Avoid Business Disaster by Updating Your Incident Response Plan

When your company experiences any type of disruption, you need to know that you can restore operations quickly and efficiently. Here’s what you need to know to plan for the worst.  

From data breaches to unexpected work from home situations, 2020 is starting off with a bang. Companies are struggling to ensure that they have the resources in place to continue operations regardless of the situation.

Incident response plan - image 3993993Remote access is a significant challenge from an operational perspective, but there are also security considerations for cloud-based data and business applications. From protecting your customer information to providing ongoing access to critical business systems and customer support, having a workable incident response plan can be the only thing standing between your organization the disaster.

James Forbis runs one of the top tech companies in Cincinnati (4BIS.COM) and shares his insights into why organizations need a robust incident response plan.

Reducing the Impact of a Data Breach or Other Disaster

Over the past few years, the cost of a cybersecurity event such as a data breach has increased exponentially, with a single lost record costing organizations upwards of $150 per incident. When you consider that the average data breach results in tens of thousands if not millions of lost records, it’s easy to see how damaging these situations can be for an organization.

Having a proactive incident response plan in place allows you to systematically work through the various stages of an incident, providing proactive communication and solutions during each phase. This documented, written plan is often broken into six distinct phases, providing your organization with the framework needed to kick-start operations and continue revenue-generating activities.

How to Create an Incident Response Plan for Your Company

It’s virtually impossible to plan for every potential scenario that your company could be facing, which is why an incident response is considered a process — not simply an isolated event. This strategic framework provides your teams with an organized and coordinated approach to incidents, allowing your company to respond more quickly.

While all employees in your organization should have a solid overview of cybersecurity, your incident response team is a small fraction of high-level executives from the business, technology and audit teams that are well-versed in the issues surrounding security for your company.

Your incident response plan should include:

  1. Often considered the most crucial phase, you’ll work together to create a well-documented strategy that outlines the roles and responsibilities of various team members. Included should be your incident response drill scenarios, the timing for mock data breaches, approval and funding for all aspects of your incident response plan including training, execution, hardware and software resources.

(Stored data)
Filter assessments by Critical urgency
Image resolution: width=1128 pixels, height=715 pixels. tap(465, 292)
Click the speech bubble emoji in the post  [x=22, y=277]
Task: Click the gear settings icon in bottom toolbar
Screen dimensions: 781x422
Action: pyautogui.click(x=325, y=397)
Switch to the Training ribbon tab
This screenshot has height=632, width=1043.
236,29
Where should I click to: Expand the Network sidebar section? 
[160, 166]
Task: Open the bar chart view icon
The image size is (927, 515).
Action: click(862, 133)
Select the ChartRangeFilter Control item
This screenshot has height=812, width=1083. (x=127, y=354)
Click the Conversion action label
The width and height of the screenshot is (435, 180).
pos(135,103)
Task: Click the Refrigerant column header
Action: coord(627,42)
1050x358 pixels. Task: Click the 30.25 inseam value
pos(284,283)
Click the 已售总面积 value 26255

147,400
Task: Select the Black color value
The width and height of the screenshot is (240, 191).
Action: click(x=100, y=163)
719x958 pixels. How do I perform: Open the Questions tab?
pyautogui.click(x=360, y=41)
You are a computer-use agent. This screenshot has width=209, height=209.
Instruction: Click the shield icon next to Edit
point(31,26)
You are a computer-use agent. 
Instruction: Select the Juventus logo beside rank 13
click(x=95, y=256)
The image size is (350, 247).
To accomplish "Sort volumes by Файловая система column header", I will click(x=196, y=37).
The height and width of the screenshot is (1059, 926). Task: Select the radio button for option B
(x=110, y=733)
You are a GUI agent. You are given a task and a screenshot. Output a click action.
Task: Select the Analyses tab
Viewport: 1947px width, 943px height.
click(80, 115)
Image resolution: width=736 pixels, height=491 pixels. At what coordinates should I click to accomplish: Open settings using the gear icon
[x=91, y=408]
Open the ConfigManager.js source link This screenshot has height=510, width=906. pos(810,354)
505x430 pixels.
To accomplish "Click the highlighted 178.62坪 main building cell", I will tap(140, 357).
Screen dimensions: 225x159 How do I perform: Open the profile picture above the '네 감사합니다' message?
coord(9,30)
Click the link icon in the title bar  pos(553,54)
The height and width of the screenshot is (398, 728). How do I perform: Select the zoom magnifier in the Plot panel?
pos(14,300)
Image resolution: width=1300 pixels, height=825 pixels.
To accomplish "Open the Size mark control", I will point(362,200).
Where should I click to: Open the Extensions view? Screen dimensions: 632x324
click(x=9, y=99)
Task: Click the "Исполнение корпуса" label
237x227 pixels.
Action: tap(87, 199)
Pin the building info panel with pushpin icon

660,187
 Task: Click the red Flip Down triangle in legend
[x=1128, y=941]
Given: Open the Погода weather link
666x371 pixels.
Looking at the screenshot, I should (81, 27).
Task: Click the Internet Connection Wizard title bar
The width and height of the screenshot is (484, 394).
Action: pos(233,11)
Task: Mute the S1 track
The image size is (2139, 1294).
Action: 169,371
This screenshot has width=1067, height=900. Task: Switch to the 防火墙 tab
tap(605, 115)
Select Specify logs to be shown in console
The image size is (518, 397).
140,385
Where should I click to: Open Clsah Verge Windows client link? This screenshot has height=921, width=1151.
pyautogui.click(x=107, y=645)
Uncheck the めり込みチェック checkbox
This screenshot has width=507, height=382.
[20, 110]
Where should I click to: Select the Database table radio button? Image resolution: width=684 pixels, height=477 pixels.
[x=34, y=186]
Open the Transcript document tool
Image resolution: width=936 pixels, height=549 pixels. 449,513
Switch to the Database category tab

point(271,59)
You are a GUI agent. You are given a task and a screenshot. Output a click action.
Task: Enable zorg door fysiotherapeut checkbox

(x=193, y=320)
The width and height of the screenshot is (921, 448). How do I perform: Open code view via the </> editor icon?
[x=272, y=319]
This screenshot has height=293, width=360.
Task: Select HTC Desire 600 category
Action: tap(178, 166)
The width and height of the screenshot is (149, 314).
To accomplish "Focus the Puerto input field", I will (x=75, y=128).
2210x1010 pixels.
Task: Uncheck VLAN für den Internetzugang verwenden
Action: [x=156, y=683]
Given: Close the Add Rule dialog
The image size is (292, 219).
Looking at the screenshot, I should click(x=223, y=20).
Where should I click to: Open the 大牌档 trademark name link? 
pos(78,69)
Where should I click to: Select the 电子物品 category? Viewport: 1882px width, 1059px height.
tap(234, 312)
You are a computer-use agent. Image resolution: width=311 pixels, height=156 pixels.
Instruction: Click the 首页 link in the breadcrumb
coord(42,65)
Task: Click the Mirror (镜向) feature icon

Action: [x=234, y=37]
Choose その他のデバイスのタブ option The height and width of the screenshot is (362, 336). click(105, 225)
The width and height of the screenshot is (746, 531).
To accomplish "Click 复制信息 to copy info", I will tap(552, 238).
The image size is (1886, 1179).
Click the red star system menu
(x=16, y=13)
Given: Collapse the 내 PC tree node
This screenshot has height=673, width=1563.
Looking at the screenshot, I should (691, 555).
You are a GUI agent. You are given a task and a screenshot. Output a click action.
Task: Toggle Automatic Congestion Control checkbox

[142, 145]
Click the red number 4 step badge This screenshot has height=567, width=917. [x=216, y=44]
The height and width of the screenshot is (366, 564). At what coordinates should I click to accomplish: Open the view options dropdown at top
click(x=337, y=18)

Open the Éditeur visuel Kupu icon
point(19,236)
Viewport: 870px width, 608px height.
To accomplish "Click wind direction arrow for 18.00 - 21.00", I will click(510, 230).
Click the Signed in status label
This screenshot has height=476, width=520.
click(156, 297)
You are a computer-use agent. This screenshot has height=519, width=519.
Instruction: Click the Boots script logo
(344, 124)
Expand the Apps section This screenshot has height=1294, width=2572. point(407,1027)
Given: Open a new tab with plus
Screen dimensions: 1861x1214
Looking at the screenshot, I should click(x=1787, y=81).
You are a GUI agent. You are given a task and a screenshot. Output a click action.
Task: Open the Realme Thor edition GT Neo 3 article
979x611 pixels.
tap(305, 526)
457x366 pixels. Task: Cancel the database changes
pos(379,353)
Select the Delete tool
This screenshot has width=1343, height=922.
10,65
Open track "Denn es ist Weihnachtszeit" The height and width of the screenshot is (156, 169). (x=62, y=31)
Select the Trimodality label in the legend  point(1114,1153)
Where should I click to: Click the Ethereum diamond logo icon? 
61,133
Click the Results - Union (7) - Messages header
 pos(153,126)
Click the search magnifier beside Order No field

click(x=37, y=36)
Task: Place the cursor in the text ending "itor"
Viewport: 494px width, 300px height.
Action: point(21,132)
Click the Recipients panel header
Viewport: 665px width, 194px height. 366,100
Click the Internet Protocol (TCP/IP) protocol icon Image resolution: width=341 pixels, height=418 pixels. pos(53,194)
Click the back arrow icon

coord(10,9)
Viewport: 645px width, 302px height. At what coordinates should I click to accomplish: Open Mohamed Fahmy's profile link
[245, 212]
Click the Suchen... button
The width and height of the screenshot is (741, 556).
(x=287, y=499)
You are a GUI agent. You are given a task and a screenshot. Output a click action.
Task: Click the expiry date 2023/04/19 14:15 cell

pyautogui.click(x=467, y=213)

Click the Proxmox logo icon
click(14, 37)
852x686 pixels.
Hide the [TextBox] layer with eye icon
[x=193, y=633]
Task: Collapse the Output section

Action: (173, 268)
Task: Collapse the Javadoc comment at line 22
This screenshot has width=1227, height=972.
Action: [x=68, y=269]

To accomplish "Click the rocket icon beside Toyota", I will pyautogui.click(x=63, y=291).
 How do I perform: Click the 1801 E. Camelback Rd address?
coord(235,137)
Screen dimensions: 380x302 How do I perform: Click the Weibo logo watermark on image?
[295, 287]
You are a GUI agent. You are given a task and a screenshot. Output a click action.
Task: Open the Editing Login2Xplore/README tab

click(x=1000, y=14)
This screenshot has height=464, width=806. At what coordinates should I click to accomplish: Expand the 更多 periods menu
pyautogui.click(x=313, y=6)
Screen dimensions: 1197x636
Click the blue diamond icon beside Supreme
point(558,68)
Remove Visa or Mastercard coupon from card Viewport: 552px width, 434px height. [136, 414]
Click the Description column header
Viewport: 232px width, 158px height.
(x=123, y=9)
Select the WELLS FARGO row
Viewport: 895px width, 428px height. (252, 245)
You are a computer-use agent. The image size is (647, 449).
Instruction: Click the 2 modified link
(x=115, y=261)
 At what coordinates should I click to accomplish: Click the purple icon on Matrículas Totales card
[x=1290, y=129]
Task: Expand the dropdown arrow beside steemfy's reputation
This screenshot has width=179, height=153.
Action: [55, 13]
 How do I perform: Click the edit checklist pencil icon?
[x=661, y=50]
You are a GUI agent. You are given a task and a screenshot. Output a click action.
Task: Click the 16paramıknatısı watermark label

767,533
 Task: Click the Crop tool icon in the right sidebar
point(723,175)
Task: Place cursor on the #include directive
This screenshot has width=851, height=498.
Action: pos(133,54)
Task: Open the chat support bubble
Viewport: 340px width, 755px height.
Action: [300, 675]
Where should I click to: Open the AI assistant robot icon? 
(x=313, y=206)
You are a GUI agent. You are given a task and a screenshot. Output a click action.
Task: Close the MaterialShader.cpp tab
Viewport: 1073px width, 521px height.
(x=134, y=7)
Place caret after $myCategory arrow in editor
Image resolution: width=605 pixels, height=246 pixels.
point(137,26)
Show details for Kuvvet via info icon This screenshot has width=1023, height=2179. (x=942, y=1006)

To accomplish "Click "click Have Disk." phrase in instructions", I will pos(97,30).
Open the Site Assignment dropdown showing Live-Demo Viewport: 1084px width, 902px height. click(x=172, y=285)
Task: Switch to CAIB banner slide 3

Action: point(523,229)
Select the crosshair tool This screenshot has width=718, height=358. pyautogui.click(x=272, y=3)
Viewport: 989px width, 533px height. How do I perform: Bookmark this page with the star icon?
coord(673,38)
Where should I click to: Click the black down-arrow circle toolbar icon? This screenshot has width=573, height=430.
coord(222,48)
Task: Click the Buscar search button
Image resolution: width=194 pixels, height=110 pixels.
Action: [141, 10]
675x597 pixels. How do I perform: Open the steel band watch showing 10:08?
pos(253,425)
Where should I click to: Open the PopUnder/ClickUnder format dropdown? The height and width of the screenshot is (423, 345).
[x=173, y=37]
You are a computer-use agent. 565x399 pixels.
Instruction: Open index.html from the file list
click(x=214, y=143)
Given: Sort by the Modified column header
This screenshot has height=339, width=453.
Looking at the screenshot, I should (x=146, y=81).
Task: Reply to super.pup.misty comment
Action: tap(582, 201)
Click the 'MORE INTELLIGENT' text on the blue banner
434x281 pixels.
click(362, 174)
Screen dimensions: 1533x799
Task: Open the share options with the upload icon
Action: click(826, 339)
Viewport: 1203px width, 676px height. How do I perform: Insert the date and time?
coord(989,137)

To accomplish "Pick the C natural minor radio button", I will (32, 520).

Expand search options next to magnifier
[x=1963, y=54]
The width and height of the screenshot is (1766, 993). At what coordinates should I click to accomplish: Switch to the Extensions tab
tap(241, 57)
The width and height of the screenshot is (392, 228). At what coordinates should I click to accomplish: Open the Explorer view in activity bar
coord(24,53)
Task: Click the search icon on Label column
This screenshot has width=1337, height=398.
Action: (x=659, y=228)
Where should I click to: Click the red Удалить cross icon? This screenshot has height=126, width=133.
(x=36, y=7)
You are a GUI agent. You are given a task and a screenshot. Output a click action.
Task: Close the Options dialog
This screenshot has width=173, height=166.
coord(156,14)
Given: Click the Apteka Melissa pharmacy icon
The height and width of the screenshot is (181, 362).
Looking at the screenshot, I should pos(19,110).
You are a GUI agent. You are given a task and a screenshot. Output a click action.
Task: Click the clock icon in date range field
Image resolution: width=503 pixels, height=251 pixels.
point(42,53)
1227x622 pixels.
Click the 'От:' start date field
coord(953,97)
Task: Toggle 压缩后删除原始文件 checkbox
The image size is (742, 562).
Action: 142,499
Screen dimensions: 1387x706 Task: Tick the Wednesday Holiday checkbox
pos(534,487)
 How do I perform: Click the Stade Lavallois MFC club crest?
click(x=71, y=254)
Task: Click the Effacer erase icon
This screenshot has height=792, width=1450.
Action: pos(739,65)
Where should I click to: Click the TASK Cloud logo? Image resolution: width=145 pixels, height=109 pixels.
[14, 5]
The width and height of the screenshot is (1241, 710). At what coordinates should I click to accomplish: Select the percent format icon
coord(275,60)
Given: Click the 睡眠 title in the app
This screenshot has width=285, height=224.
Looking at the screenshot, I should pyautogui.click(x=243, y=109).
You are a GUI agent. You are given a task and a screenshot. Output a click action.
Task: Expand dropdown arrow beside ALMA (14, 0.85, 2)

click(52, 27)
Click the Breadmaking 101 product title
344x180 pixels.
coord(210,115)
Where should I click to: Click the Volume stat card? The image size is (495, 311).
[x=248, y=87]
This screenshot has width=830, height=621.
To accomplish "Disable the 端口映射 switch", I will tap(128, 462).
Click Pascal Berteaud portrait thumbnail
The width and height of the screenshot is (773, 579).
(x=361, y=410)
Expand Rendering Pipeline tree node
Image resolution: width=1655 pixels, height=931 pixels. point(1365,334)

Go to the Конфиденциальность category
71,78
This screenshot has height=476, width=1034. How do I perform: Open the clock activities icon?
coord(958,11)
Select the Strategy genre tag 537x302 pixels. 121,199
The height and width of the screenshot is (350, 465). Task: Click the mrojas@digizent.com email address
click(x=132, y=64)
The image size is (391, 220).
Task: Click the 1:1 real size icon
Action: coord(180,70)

◆ EXERCISES TO COMPLETE:
a) According to the article on incident response plans, how much can a single lost record cost an organization?
b) Carry the article on incident response plans forward from the point where it stops.

◆ WRITTEN RESPONSES:
a) Upwards of $150 per incident.

b)
  2. Understanding more about the breach event begins in the Identification phase, capturing where and how the breach was detected, the impacted areas of the organization, the scope of the compromise and identifying the source of the event, if possible.
  3. Your first instinct may be to immediately delete any deleterious software, but the best option is actually to create a walled garden around the breach. Deleting any information can make it more difficult to track the point of egress at a later date, reducing the possibility that you can remediate the core security failure that caused the breach. In the containment phase, having a robust backup and disaster recovery procedure in place is vital as you may need to disconnect affected systems from the broader network infrastructure.
  4. You’ve identified the issue and contained the situation, at least for now. The next phase of your incident response plan includes how to eradicate the root cause of the breach. This requires a firm understanding of the breach as well as the activities required to harden systems, update patches and remove any malware or artifacts.
  5. Are your systems ready to be returned to production or restored from a trusted backup? In the recovery phase, your business systems are slowly coming back online — but only after thorough testing and the assurance that all traces of malware or breach entry points have been eliminated.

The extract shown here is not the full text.